LITHOLOGIC CHARACTERISTICS AND GAS PRODUCTION POTENTIAL OF WOODFORD SHALE IN THE SOUTHERN MIDCONTINENT


COMER, John B., Indiana Geological Survey, 611 N Walnut Grv, Bloomington, IN 47405-2208, jcomer@indiana.edu

Woodford Shale is a prolific hydrocarbon source rock throughout the southern Midcontinent of the United States, and in south-central and southeastern Oklahoma it produces both oil and natural gas. The dominant Woodford lithology is black shale, but chert, siltstone, sandstone, dolostone, and light-colored shale are common locally.
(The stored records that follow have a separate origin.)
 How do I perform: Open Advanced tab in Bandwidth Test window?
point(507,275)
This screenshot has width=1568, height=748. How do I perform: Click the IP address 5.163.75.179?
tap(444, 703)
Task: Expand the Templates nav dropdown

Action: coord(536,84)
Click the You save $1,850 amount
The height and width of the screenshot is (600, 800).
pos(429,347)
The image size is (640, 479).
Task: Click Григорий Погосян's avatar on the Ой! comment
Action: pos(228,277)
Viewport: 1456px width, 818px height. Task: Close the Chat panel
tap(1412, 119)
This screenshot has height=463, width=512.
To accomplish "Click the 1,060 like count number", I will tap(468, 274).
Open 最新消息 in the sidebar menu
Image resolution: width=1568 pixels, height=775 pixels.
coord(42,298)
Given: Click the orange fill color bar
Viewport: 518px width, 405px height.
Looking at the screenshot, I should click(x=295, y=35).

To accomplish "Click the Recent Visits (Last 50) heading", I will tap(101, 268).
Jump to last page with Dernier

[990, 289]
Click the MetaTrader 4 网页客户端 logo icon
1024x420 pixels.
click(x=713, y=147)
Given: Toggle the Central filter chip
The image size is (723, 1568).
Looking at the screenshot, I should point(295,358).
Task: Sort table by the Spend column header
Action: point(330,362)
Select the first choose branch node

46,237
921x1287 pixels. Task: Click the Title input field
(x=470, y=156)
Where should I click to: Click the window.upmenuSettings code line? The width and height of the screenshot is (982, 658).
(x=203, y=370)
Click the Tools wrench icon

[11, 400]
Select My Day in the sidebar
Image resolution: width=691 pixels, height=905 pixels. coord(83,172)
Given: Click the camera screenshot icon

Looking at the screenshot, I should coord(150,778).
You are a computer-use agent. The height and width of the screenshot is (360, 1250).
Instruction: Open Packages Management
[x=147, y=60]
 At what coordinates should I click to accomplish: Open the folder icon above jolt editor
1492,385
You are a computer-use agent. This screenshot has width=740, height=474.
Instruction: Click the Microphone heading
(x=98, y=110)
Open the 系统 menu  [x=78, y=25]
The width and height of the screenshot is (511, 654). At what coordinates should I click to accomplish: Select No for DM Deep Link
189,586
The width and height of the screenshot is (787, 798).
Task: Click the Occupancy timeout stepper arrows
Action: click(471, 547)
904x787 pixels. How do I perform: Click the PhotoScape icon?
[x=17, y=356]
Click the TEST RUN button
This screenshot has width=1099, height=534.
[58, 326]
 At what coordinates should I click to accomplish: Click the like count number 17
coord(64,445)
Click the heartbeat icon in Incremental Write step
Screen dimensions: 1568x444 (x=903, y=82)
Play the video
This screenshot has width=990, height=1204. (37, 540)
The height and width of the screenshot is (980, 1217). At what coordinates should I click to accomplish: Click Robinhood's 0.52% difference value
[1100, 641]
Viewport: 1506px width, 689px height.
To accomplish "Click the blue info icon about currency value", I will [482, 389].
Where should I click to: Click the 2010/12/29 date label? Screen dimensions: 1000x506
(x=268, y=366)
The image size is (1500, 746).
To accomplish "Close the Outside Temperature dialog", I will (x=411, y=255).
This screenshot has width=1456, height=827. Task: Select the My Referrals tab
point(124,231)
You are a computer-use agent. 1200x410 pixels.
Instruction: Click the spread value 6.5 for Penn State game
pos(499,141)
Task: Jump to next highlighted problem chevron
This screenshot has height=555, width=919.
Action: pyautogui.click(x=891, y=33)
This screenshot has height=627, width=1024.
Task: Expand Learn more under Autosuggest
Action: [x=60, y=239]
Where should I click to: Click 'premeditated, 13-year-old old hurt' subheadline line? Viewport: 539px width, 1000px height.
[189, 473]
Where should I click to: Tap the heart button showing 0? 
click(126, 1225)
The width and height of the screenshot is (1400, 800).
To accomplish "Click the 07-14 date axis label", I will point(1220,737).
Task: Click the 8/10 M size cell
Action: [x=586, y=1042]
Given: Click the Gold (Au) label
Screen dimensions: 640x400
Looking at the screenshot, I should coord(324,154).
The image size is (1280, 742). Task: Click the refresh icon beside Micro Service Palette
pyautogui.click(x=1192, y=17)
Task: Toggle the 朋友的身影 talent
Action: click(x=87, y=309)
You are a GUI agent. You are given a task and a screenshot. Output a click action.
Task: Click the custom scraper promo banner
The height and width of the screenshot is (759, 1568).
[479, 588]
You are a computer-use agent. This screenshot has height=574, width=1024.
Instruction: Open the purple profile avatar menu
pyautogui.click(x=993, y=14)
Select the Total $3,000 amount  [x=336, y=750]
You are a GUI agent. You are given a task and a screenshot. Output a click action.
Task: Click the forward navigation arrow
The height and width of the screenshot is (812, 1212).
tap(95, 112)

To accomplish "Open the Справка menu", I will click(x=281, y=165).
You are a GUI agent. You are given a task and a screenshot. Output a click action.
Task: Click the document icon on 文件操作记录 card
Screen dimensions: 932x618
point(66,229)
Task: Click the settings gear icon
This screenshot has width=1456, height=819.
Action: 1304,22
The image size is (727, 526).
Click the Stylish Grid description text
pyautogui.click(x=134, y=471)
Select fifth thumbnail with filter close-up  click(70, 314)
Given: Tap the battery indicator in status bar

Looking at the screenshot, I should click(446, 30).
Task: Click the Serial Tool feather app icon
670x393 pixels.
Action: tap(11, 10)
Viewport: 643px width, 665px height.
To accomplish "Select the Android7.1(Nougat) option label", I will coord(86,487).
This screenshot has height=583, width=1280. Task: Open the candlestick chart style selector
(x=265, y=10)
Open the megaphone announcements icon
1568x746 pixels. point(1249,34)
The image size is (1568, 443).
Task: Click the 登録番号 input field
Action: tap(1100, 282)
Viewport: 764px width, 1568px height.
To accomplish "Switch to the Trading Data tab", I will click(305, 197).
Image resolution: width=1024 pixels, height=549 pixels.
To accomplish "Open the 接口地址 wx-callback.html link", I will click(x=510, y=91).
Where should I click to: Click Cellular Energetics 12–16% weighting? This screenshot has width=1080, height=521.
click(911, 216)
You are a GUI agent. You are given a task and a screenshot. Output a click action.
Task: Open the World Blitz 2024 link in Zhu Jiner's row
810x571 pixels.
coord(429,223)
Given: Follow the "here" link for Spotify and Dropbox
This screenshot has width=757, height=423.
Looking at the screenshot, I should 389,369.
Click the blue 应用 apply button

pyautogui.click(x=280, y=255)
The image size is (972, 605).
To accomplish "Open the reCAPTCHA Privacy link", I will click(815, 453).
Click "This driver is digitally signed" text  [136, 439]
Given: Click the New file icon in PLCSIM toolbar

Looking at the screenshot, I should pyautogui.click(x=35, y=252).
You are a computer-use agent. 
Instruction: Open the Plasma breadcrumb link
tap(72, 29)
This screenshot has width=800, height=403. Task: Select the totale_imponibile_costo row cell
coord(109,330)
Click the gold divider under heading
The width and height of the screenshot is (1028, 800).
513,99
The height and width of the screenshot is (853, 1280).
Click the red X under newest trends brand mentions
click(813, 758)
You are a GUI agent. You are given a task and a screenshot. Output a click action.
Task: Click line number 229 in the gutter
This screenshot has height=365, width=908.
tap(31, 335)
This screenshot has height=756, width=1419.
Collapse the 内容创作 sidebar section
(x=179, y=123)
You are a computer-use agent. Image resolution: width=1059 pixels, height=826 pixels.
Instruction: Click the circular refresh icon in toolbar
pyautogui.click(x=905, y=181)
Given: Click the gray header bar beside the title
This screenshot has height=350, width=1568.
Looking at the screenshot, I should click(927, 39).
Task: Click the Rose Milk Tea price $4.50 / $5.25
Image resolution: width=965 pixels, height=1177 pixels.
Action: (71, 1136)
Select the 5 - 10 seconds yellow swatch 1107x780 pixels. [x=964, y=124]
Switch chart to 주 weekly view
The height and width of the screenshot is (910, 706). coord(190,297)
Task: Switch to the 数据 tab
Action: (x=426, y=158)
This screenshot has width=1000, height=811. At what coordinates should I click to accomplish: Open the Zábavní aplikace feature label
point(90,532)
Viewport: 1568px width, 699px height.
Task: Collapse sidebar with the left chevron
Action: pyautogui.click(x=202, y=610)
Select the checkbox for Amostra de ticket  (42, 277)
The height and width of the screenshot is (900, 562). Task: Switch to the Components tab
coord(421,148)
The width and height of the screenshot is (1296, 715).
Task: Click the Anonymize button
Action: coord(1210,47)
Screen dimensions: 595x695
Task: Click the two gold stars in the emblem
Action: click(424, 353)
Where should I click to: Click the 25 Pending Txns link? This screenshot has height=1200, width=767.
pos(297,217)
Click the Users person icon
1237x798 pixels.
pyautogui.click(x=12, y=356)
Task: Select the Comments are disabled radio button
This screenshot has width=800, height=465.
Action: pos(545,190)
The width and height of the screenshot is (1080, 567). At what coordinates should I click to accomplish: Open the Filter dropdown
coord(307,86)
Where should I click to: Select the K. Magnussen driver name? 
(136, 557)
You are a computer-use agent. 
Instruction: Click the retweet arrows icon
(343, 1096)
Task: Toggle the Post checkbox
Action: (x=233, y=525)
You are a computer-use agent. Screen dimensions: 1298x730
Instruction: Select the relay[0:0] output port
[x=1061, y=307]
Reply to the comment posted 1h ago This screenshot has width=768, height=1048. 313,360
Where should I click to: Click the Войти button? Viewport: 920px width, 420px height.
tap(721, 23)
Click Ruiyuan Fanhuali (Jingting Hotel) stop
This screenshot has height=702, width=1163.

In general, proximal lithofacies and basin depocenters contain more silt and sand and distal lithofacies more chert. The highest concentrations of organic carbon are found in intermediate settings remote from clastic source areas and bypassed by turbid bottom flows.

The primary sites of hydrocarbon generation coincide mostly with the principal depocenters of the Delaware and Anadarko Basins; however, mature source beds are found in adjacent provinces. Mass balance calculations indicate that on the order of 830 x 1012 ft3 of natural gas and 250 x 109 bbl of oil reside in Woodford Shale in Oklahoma, northwestern Arkansas, West Texas, and southeastern New Mexico. Producing this resource is feasible where the subcrop contains competent lithofacies that are highly fractured (e.g., chert, sandstone, siltstone, dolostone, cherty black shale, and silty black shale). Because Woodford Shale is currently in the oil- or gas-generation window in much of the southern Midcontinent, fracture porosity would be pressurized by hydrocarbons generated in the enclosing source rocks. Areas having the greatest gas potential and most favorable lithologies include (1) the northern flank of the Anadarko Basin and the Nemaha Uplift (chert, sandstone, dolostone, cherty black shale, silty black shale), (2) Marietta-Ardmore Basin (chert, cherty black shale), (3) Arkoma Basin and frontal zone of the Ouachita Tectonic Belt in Oklahoma (chert, cherty black shale), and (4) drillable flanks of the Delaware and Val Verde Basins in West Texas and New Mexico (siltstone, dolostone, silty black shale).